Monday, February 21, 2011

Mutton Much

My exercise after seeing "Just Go With It," starring Adam Sandler as a plastic surgeon and Jennifer Aniston as his single-mother assistant, was identifying a redeeming, unblemished feature. Sandler and Aniston had good chemistry in a couple of scenes -- but their winsomeness was nearly crushed by a leaden script. Aniston's kids, played by Bailee Madison and Griffin Gluck, were talented and cute -- but for some reason ten-year-old Bailee spent most of the movie using a tiresome British accent. Nicole Kidman was great as Aniston's college nemesis, with Dave Matthews as her too-good-to-be-true husband, reputedly the inventor of the iPod -- but that deteriorated into mockery of gay men. Rachel Dratch and Kevin Nealon were funny as plastic surgery victims -- but the depth of the film's insights on the subject was purely cosmetic.
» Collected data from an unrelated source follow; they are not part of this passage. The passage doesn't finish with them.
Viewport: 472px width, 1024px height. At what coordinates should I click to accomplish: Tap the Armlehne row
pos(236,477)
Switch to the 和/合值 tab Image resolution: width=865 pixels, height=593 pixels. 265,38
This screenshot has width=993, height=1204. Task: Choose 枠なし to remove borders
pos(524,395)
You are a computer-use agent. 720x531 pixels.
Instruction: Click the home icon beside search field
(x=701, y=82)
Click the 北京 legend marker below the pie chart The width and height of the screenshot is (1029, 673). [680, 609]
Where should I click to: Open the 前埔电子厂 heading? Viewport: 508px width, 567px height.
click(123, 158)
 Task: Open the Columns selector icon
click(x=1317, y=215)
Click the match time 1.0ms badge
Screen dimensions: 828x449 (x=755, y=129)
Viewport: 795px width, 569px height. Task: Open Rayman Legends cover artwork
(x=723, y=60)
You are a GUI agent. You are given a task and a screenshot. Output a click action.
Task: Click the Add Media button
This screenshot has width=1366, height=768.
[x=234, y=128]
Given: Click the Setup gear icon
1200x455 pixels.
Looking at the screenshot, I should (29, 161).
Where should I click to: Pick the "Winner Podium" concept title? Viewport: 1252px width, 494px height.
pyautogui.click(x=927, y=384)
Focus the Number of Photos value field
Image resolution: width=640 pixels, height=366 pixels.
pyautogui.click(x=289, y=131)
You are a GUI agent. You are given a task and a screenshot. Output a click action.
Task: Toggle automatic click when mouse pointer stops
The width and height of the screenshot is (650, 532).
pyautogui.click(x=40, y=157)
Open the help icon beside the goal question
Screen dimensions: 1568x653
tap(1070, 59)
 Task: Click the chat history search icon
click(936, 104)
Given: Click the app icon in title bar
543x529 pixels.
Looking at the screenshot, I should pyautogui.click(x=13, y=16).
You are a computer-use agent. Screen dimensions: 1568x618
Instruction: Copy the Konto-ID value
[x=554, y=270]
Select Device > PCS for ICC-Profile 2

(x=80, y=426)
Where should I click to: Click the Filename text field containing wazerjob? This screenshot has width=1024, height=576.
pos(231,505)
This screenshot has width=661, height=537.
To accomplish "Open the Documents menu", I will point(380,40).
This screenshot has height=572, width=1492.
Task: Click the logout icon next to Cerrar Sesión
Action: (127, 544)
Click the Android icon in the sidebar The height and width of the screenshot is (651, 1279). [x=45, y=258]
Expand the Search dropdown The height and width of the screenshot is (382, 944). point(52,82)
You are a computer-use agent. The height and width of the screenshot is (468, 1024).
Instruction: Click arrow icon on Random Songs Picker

You want unmitigated praise? The Hawaiian resort where the hi jinks unfolded looked very nice. And Nick Swardson, pretending to be a sheep salesman for reasons too complicated to explain, had a great moment after a young woman ran into the restaurant where he and Brooklyn Decker, who plays Sandler's girlfriend, were eating and said that her sheep was sick.What do you do with a sick sheep? Body slams and mouth-to-mouth, of course.

More broadly applied, the Farrelly brothers-style lunacy of Swardson's improvised lamb chops might've resuscitated the movie. Sandler was pretending to be married to win Decker; Aniston was pretending to be his husband; Kidman was still pretending to be all that. A mistaken-identity plot and great cast ought to have made for a lot of fun. But "Just Go With It," a title with no discernible connection to the story, ended up being a description of a comic road not taken.